** Task statement **
Please tally the lines of the listing that follows where the word "agent" appears, and reply with the number only.

** Given entries **
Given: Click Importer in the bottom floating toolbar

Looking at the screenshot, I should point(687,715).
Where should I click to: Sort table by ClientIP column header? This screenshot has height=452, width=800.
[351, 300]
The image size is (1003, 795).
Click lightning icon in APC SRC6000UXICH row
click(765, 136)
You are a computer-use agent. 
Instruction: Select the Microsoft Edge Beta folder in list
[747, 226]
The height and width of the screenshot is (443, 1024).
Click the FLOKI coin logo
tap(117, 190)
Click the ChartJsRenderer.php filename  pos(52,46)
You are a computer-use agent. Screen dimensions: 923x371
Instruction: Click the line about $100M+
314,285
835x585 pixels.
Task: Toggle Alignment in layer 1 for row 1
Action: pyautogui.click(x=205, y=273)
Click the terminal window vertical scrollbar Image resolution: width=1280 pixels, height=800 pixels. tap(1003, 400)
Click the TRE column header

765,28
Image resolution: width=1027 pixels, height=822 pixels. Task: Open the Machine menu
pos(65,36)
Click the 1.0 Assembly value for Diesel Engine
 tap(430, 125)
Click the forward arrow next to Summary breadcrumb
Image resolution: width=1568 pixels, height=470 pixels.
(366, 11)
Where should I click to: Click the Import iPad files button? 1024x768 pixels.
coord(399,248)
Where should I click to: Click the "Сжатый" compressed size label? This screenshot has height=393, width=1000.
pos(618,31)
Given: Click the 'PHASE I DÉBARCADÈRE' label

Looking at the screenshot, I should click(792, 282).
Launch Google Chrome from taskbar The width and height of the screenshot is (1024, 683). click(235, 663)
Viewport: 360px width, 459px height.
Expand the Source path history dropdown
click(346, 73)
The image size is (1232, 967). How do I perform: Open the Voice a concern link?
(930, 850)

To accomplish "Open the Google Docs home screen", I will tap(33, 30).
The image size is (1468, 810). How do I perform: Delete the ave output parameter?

** Response area **
2